Türk Oto Sanayine Giriş 101
TÜRK SANAYİ DEVRİMİ
Sanayi, endüstrileşme, AR-GE, üretim... Bir saniye; arabanın yarısını keserek tabanını zemine yapıştırmak suretiyle arabanın fabrikasını arabayı ürettiğine pişman etmek AR-GE’den sayılmıyor sanırım. O zaman şöyle diyelim: sanayi; usta-çırak ilişkisi içerisinde mesleği öğrenmek isteyen yeni nesillere ustaların, mesleğin her ince ayrıntısını ahlak ve dürüstlük çerçevesi içerisinde aktardığı zanaat dalı. Yani en azından bir kısmı. Herkesin iyi ya da kötü muhakkak bir oto sanayiye yolu düşmüştür. Kimi bin pişman olur gittiğine, kimisi ‘’Allah razı olsun.’’ diyerek ayrılır sanayiden. İnsanlar çeşit çeşit olduğuna göre esnafın da birçok çeşidinin olması kaçınılmaz bir sonuçtur. İyilerden Allah razı olsun diyelim ama bizim konumuz kötüler.

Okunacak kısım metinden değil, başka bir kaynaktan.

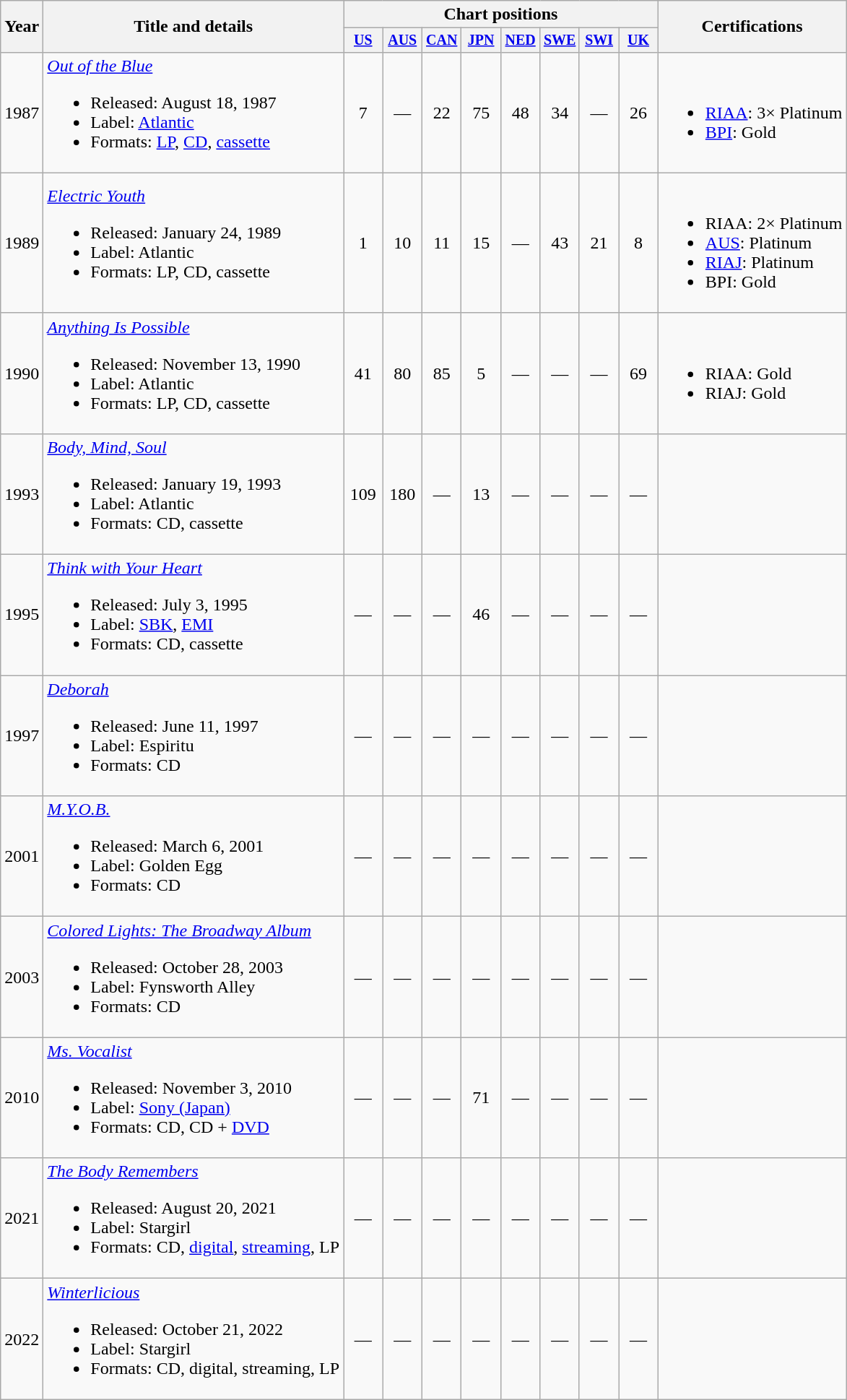
13 [481, 494]
34 [560, 113]
SWE [560, 40]
22 [441, 113]
RIAA: 3× PlatinumBPI: Gold [752, 113]
Ms. VocalistReleased: November 3, 2010Label: Sony (Japan)Formats: CD, CD + DVD [194, 1098]
7 [363, 113]
109 [363, 494]
SWI [599, 40]
1993 [22, 494]
Year [22, 27]
JPN [481, 40]
The Body RemembersReleased: August 20, 2021Label: StargirlFormats: CD, digital, streaming, LP [194, 1217]
71 [481, 1098]
US [363, 40]
1 [363, 243]
180 [402, 494]
M.Y.O.B.Released: March 6, 2001Label: Golden EggFormats: CD [194, 856]
5 [481, 373]
AUS [402, 40]
DeborahReleased: June 11, 1997Label: EspirituFormats: CD [194, 735]
1987 [22, 113]
85 [441, 373]
21 [599, 243]
Electric YouthReleased: January 24, 1989Label: AtlanticFormats: LP, CD, cassette [194, 243]
1997 [22, 735]
RIAA: 2× PlatinumAUS: PlatinumRIAJ: PlatinumBPI: Gold [752, 243]
2021 [22, 1217]
8 [638, 243]
2003 [22, 976]
CAN [441, 40]
NED [520, 40]
2010 [22, 1098]
Chart positions [501, 14]
11 [441, 243]
69 [638, 373]
Think with Your HeartReleased: July 3, 1995Label: SBK, EMIFormats: CD, cassette [194, 615]
1990 [22, 373]
Colored Lights: The Broadway AlbumReleased: October 28, 2003Label: Fynsworth AlleyFormats: CD [194, 976]
Out of the BlueReleased: August 18, 1987Label: AtlanticFormats: LP, CD, cassette [194, 113]
1995 [22, 615]
48 [520, 113]
46 [481, 615]
Title and details [194, 27]
75 [481, 113]
2022 [22, 1339]
Anything Is PossibleReleased: November 13, 1990Label: AtlanticFormats: LP, CD, cassette [194, 373]
43 [560, 243]
41 [363, 373]
2001 [22, 856]
Body, Mind, SoulReleased: January 19, 1993Label: AtlanticFormats: CD, cassette [194, 494]
26 [638, 113]
1989 [22, 243]
UK [638, 40]
10 [402, 243]
RIAA: GoldRIAJ: Gold [752, 373]
15 [481, 243]
80 [402, 373]
Certifications [752, 27]
WinterliciousReleased: October 21, 2022Label: StargirlFormats: CD, digital, streaming, LP [194, 1339]
Locate the cell with the specified text and output its (x, y) center coordinate. 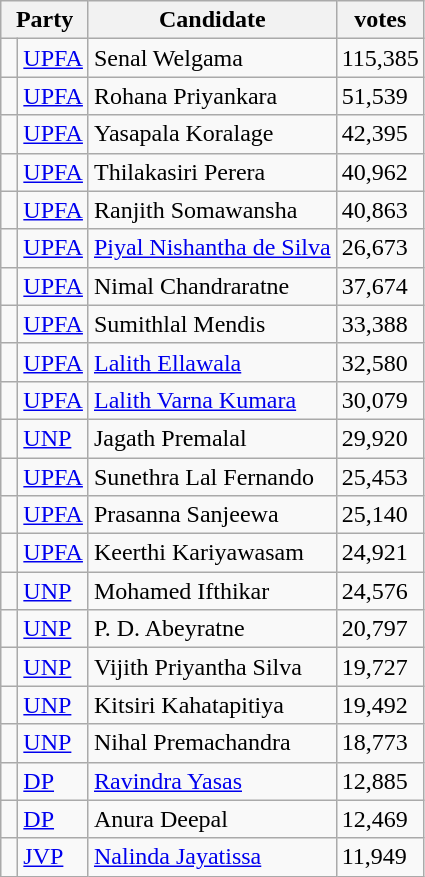
40,863 (380, 210)
40,962 (380, 172)
12,469 (380, 819)
P. D. Abeyratne (212, 629)
26,673 (380, 248)
Lalith Varna Kumara (212, 400)
Nimal Chandraratne (212, 286)
24,921 (380, 553)
32,580 (380, 362)
42,395 (380, 134)
votes (380, 20)
Nalinda Jayatissa (212, 857)
11,949 (380, 857)
Piyal Nishantha de Silva (212, 248)
Kitsiri Kahatapitiya (212, 705)
30,079 (380, 400)
Rohana Priyankara (212, 96)
Vijith Priyantha Silva (212, 667)
Thilakasiri Perera (212, 172)
Ravindra Yasas (212, 781)
Candidate (212, 20)
12,885 (380, 781)
Jagath Premalal (212, 438)
Lalith Ellawala (212, 362)
Ranjith Somawansha (212, 210)
19,492 (380, 705)
51,539 (380, 96)
33,388 (380, 324)
20,797 (380, 629)
Keerthi Kariyawasam (212, 553)
Senal Welgama (212, 58)
29,920 (380, 438)
19,727 (380, 667)
Prasanna Sanjeewa (212, 515)
JVP (54, 857)
115,385 (380, 58)
Party (45, 20)
Nihal Premachandra (212, 743)
25,453 (380, 477)
Yasapala Koralage (212, 134)
24,576 (380, 591)
18,773 (380, 743)
Mohamed Ifthikar (212, 591)
Anura Deepal (212, 819)
Sumithlal Mendis (212, 324)
25,140 (380, 515)
Sunethra Lal Fernando (212, 477)
37,674 (380, 286)
Identify which cell holds the provided text, then report its (X, Y) central coordinate. 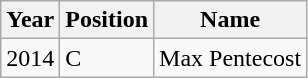
Year (30, 20)
C (107, 58)
Position (107, 20)
Name (230, 20)
Max Pentecost (230, 58)
2014 (30, 58)
From the cell containing the given text, extract its center point as (X, Y) coordinate. 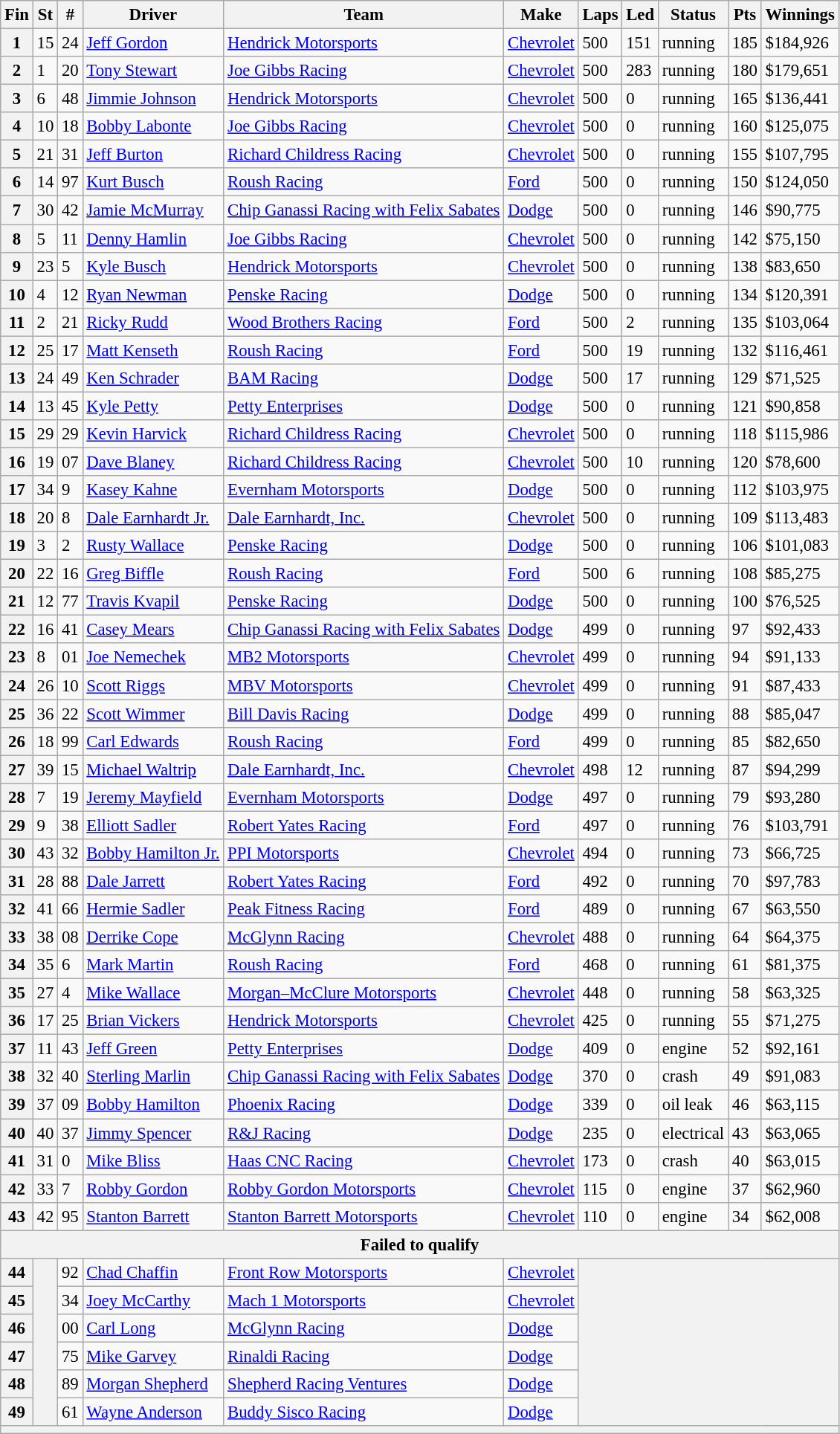
$85,047 (800, 714)
Hermie Sadler (153, 909)
BAM Racing (364, 378)
$63,115 (800, 1105)
$75,150 (800, 239)
Matt Kenseth (153, 350)
Carl Edwards (153, 741)
64 (745, 937)
120 (745, 462)
165 (745, 99)
$62,008 (800, 1216)
$120,391 (800, 294)
Greg Biffle (153, 574)
$184,926 (800, 43)
Jimmy Spencer (153, 1133)
oil leak (693, 1105)
Haas CNC Racing (364, 1160)
283 (641, 71)
$81,375 (800, 965)
150 (745, 182)
110 (601, 1216)
R&J Racing (364, 1133)
# (70, 15)
185 (745, 43)
425 (601, 1021)
$63,065 (800, 1133)
109 (745, 518)
$87,433 (800, 685)
$92,433 (800, 630)
$71,525 (800, 378)
73 (745, 853)
66 (70, 909)
Make (541, 15)
$71,275 (800, 1021)
132 (745, 350)
Pts (745, 15)
79 (745, 798)
Kasey Kahne (153, 490)
Led (641, 15)
Kurt Busch (153, 182)
$63,550 (800, 909)
Jeff Gordon (153, 43)
Team (364, 15)
MB2 Motorsports (364, 658)
Kevin Harvick (153, 434)
Jeff Burton (153, 155)
Chad Chaffin (153, 1273)
$124,050 (800, 182)
160 (745, 126)
Denny Hamlin (153, 239)
Shepherd Racing Ventures (364, 1384)
$76,525 (800, 601)
electrical (693, 1133)
112 (745, 490)
370 (601, 1077)
08 (70, 937)
Bobby Hamilton Jr. (153, 853)
Driver (153, 15)
Casey Mears (153, 630)
Scott Wimmer (153, 714)
118 (745, 434)
Rinaldi Racing (364, 1356)
Stanton Barrett (153, 1216)
Michael Waltrip (153, 769)
Mark Martin (153, 965)
$94,299 (800, 769)
$103,791 (800, 825)
138 (745, 266)
100 (745, 601)
77 (70, 601)
339 (601, 1105)
76 (745, 825)
Stanton Barrett Motorsports (364, 1216)
00 (70, 1328)
$103,064 (800, 322)
Morgan–McClure Motorsports (364, 993)
87 (745, 769)
115 (601, 1189)
$90,858 (800, 406)
Bobby Labonte (153, 126)
Travis Kvapil (153, 601)
$91,133 (800, 658)
$113,483 (800, 518)
135 (745, 322)
235 (601, 1133)
134 (745, 294)
Laps (601, 15)
Failed to qualify (419, 1244)
94 (745, 658)
$115,986 (800, 434)
Tony Stewart (153, 71)
121 (745, 406)
Front Row Motorsports (364, 1273)
142 (745, 239)
106 (745, 546)
95 (70, 1216)
Dave Blaney (153, 462)
Derrike Cope (153, 937)
Mach 1 Motorsports (364, 1300)
498 (601, 769)
$103,975 (800, 490)
$63,325 (800, 993)
489 (601, 909)
75 (70, 1356)
Jimmie Johnson (153, 99)
Mike Wallace (153, 993)
$90,775 (800, 210)
$101,083 (800, 546)
$116,461 (800, 350)
129 (745, 378)
Jeff Green (153, 1049)
Jeremy Mayfield (153, 798)
09 (70, 1105)
91 (745, 685)
409 (601, 1049)
Dale Earnhardt Jr. (153, 518)
47 (17, 1356)
468 (601, 965)
$125,075 (800, 126)
Brian Vickers (153, 1021)
Carl Long (153, 1328)
Rusty Wallace (153, 546)
448 (601, 993)
$179,651 (800, 71)
$62,960 (800, 1189)
$64,375 (800, 937)
Buddy Sisco Racing (364, 1412)
Peak Fitness Racing (364, 909)
Morgan Shepherd (153, 1384)
99 (70, 741)
Wood Brothers Racing (364, 322)
Dale Jarrett (153, 881)
Joey McCarthy (153, 1300)
Wayne Anderson (153, 1412)
Fin (17, 15)
44 (17, 1273)
$93,280 (800, 798)
67 (745, 909)
PPI Motorsports (364, 853)
155 (745, 155)
Kyle Petty (153, 406)
Phoenix Racing (364, 1105)
$92,161 (800, 1049)
Mike Garvey (153, 1356)
146 (745, 210)
55 (745, 1021)
70 (745, 881)
85 (745, 741)
Ricky Rudd (153, 322)
Mike Bliss (153, 1160)
$97,783 (800, 881)
Robby Gordon (153, 1189)
Status (693, 15)
$91,083 (800, 1077)
MBV Motorsports (364, 685)
92 (70, 1273)
Elliott Sadler (153, 825)
Joe Nemechek (153, 658)
89 (70, 1384)
St (45, 15)
488 (601, 937)
Kyle Busch (153, 266)
01 (70, 658)
180 (745, 71)
Sterling Marlin (153, 1077)
$107,795 (800, 155)
151 (641, 43)
$136,441 (800, 99)
Winnings (800, 15)
173 (601, 1160)
$78,600 (800, 462)
492 (601, 881)
Ryan Newman (153, 294)
$85,275 (800, 574)
Bill Davis Racing (364, 714)
108 (745, 574)
$63,015 (800, 1160)
Robby Gordon Motorsports (364, 1189)
Jamie McMurray (153, 210)
$66,725 (800, 853)
Scott Riggs (153, 685)
$83,650 (800, 266)
Ken Schrader (153, 378)
$82,650 (800, 741)
494 (601, 853)
07 (70, 462)
Bobby Hamilton (153, 1105)
52 (745, 1049)
58 (745, 993)
Identify which cell holds the provided text, then report its [x, y] central coordinate. 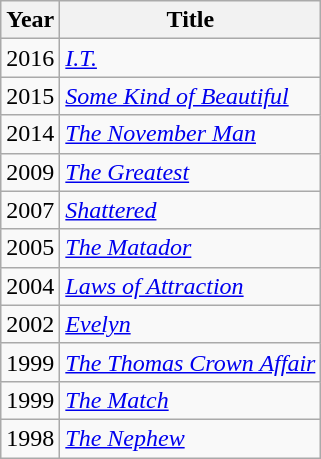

Son zamanlarda trafiğin bir hayli kalabalıklaştığı herkesin hem fikir olduğu bir konudur. Bu demek oluyor ki sanayideki her esnafa bir şekilde iş fırsatı doğuyor. Şimdi size, geneli kapsayan ortalama bir sanayi esnafı nasıl oluşturulur onun tarifini vereceğim. Biraz melankoli, her an kavgaya hazır olmak, bol miktarda kötü ve bel altı şaka, isteğe göre de eklenebilecek; serserilik, kısmi dolandırıcılık, organize suçlar gibi seçeneklerle sanayi esnafımız oluşturabiliriz. Bir nevi oyun karakteri oluşturuyormuş gibi de düşünebilirsiniz. Peki ama neden bu hale geliyorlar? “Bu film nerede kopuyor?” diye sorgular gibisiniz. O halde biraz daha alt modellerdeki üretim aşamasını inceleyelim. Minik mi minik, haylaz mı haylaz, kimi zaman çilekeş kimi zaman kurnaz. Evet doğru bildiniz. Ustaların yükünü minik bedenleriyle sırtlanan çıraklar, çıraklarımız. Böyle de söyleyince Allah dostlarından bahsediyormuşuz gibi oldu ama sakın öyle anlaşılmasın. Zira armut ağaçtan fazla uzağa düşmemiş, kalıp ne ise hamur ona göre şekillenmiştir. Sanırım yıllardır süregelen sorunun tek bir ifadeyle tanımını yapmış olduk.